Une stratégie d’entreprise efficace définit clairement les conditions de réussite de l’entreprise et les priorités qu’elle se fixe pour y parvenir. Une bonne stratégie informatique, quant à elle, définit comment les technologies de l’information aideront l’entreprise à atteindre ses objectifs stratégiques. Quand la stratégie commerciale et la stratégie informatique d’une entreprise sont étroitement liées, celle-ci est plus susceptible de concrétiser ses ambitions stratégiques.
Pour parvenir à établir cette corrélation, les responsables informatiques chargés de la planification stratégique doivent établir des liens entre chaque action de leur service informatique et des éléments spécifiques de la stratégie de l’entreprise. Les DSI y parviennent en axant la stratégie informatique sur trois domaines clés :
Contexte. Les facteurs internes et externes qui caractérisent l’environnement opérationnel, ainsi que les éventuelles perspectives et menaces que ces facteurs font peser sur les services informatiques. Le contexte englobe les facteurs commerciaux et technologiques.
Orientation. Les objectifs, les buts et les stratégies de l’entreprise, ainsi que les principes stratégiques qui seront utilisés pour garantir la cohérence des services informatiques avec chacune de ces finalités.
Actions. Les mesures prises par l’informatique pour faire progresser l’entreprise sur la voie de son orientation stratégique et les indicateurs de résultats opérationnels qui seront utilisés pour contrôler leur incidence.
Pour définir les mesures des services informatiques qui permettront d’atteindre les objectifs stratégiques de l’entreprise, il faut tout d’abord identifier les capacités dont l’entreprise a besoin pour mettre en œuvre sa stratégie et évaluer ces capacités pour en déterminer les lacunes. Concentrez ensuite les mesures informatiques stratégiques sur les moyens à mettre en œuvre pour combler ces lacunes.
Au sein des entreprises dont les objectifs opérationnels ne sont pas clairs ou qui ont fixé des objectifs transitoires, la stratégie informatique pourrait être axée sur un ensemble de capacités opérationnelles de base. Ces capacités peuvent être considérées comme impératives, urgentes, fondamentales ou communes à un large éventail de scénarios, étant donné qu’elles seront toujours sollicitées. En se concentrant sur ces capacités, la stratégie informatique pourra donc mieux faire face aux évolutions.
Le storytelling est fondamental pour bien communiquer sa stratégie.
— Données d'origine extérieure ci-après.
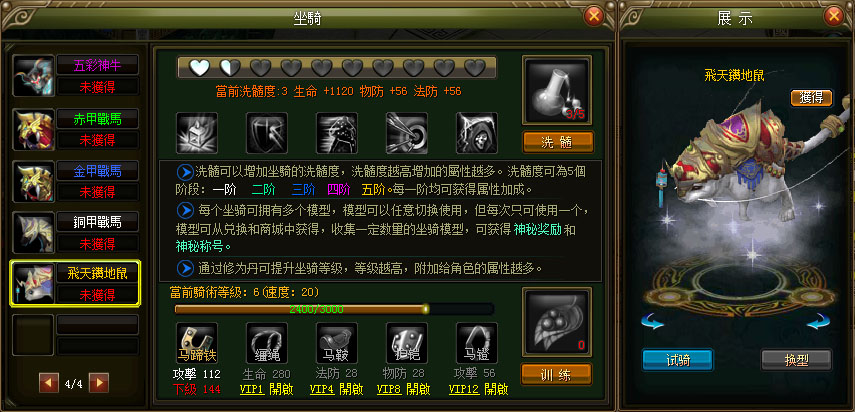The image size is (855, 412).
Task: Click the 马鞍 saddle equipment icon
Action: [x=336, y=343]
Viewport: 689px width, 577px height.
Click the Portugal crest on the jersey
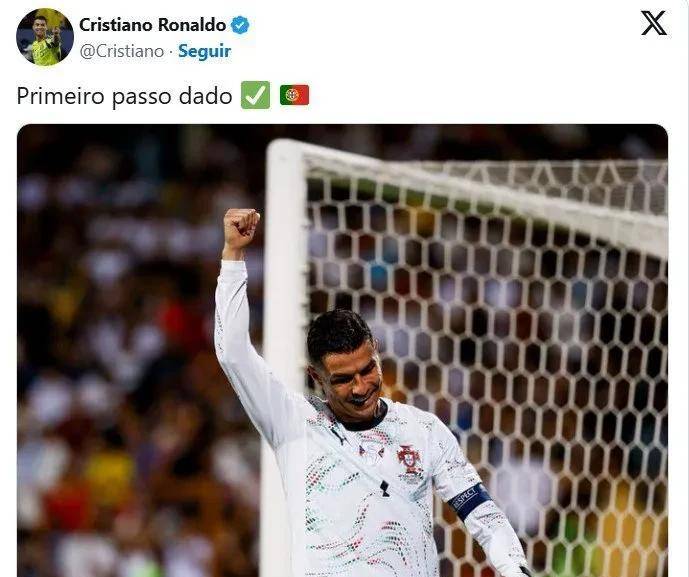tap(409, 459)
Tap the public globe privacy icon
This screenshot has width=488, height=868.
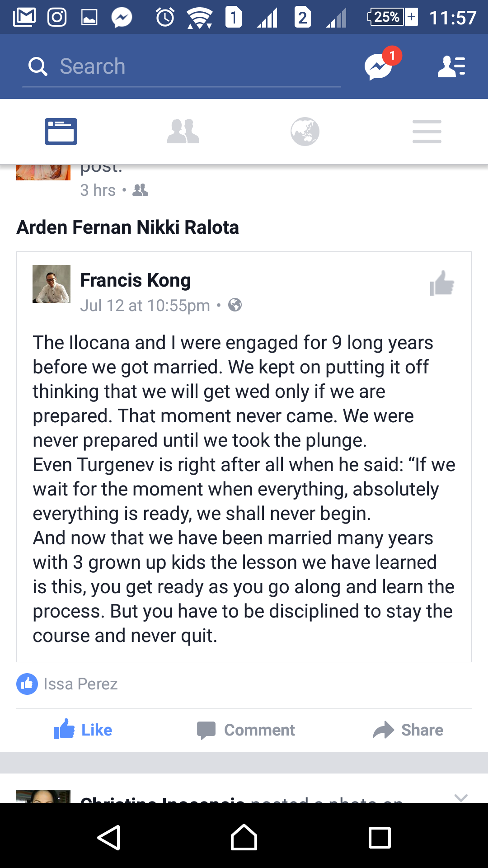(235, 305)
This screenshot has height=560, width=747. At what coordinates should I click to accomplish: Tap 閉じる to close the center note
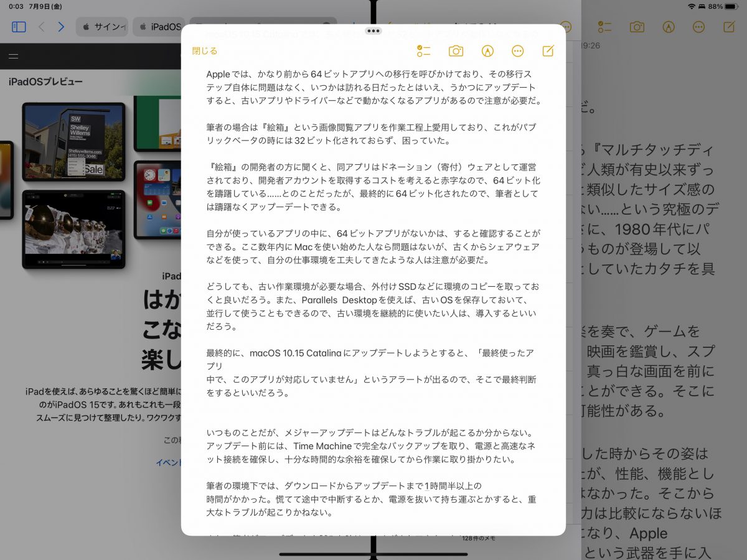[205, 51]
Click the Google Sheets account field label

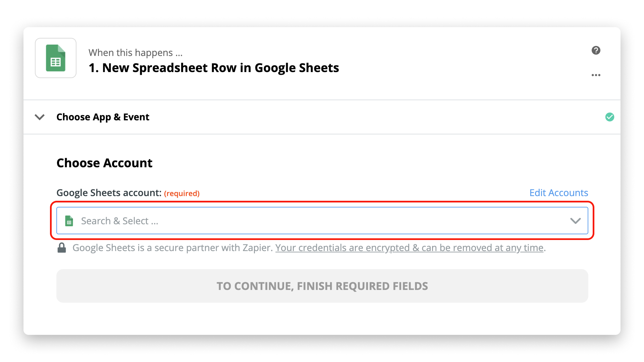click(109, 193)
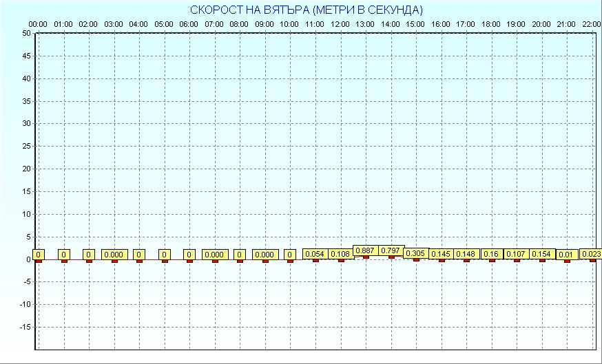This screenshot has height=364, width=602.
Task: Click the 0.797 value label
Action: pyautogui.click(x=391, y=250)
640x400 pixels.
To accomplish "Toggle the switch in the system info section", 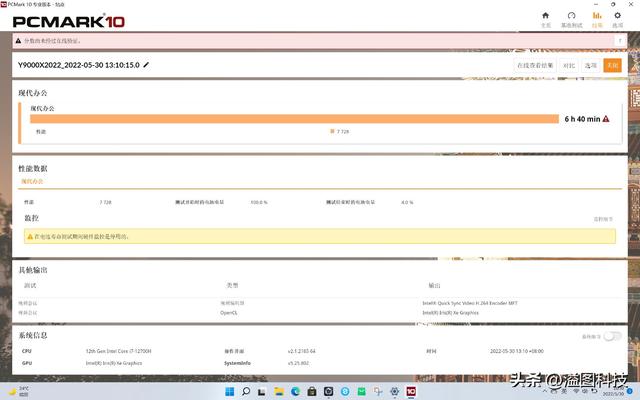I will [612, 336].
Cette communication scénarisée vise à rendre la stratégie plus accessible, captivante et mémorable en la présentant sous forme de récits. Pour susciter l’adhésion de chaque groupe cible, les DSI doivent élaborer des récits capables d’inspirer, de mobiliser et d’enthousiasmer.
Si le document de présentation de la stratégie informatique est essentiel pour rassembler les précisions et la logique utilisées par les responsables informatiques dans le cadre de la planification stratégique, il ne constitue pas pour autant l’outil de communication le plus efficace. Les DSI devraient plutôt élaborer une version synthétique, en une seule page, mettant en lumière les axes stratégiques essentiels et les résultats opérationnels attendus pour l’entreprise. Même si le document stratégique complet joue un rôle central dans le processus de planification, il est souvent peu partagé au sein de l’entreprise et n’est lu que par un nombre restreint d’acteurs. Parce qu’il vise avant tout à exposer la logique et les fondements de la stratégie, ce type de document n’est pas conçu pour inspirer ou mobiliser un large public.
À l’inverse, une synthèse en une page, structurée autour d’un storytelling, se prête davantage à une diffusion à grande échelle et a plus de potentiel pour laisser une impression durable. Ce document, qui vient en complément (et non en remplacement) du document stratégique complet, fait appel à des images et des visuels pour s’adresser à un public plus large et non technique. Pour être vraiment utile, la version en une page de la stratégie doit capter l’attention et répondre aux attentes du public, sans chercher à tout couvrir. Ce choix délibéré entre simplicité et exhaustivité fait de la stratégie en une page un levier de communication redoutablement efficace.
La stratégie informatique permet à chacun de comprendre les actions que l’informatique va entreprendre pour soutenir les objectifs de l’entreprise. Le plan stratégique sert de trait d’union entre la formulation de la stratégie et sa mise en œuvre, en identifiant les mesures à déployer et les investissements à mobiliser pour atteindre les objectifs définis.
Les principales différences entre la stratégie et la planification stratégique sont les suivantes : la stratégie définit la vision à long terme de l’informatique, tandis que le plan stratégique informatique définit la manière dont les services informatiques concrétiseront cette vision stratégique à moyen terme. La planification stratégique prévoit une feuille de route des mesures à mettre en œuvre au cours d’une période de 12 à 24 mois.
Tout comme pour la stratégie elle-même, les responsables informatiques doivent clairement mettre en adéquation chaque mesure avec les objectifs stratégiques définis dans la stratégie de l’entreprise. Cette corrélation permet à l’informatique de définir clairement les responsabilités pour chaque composante de la stratégie et de transmettre le plan aux équipes et aux collaborateurs individuels.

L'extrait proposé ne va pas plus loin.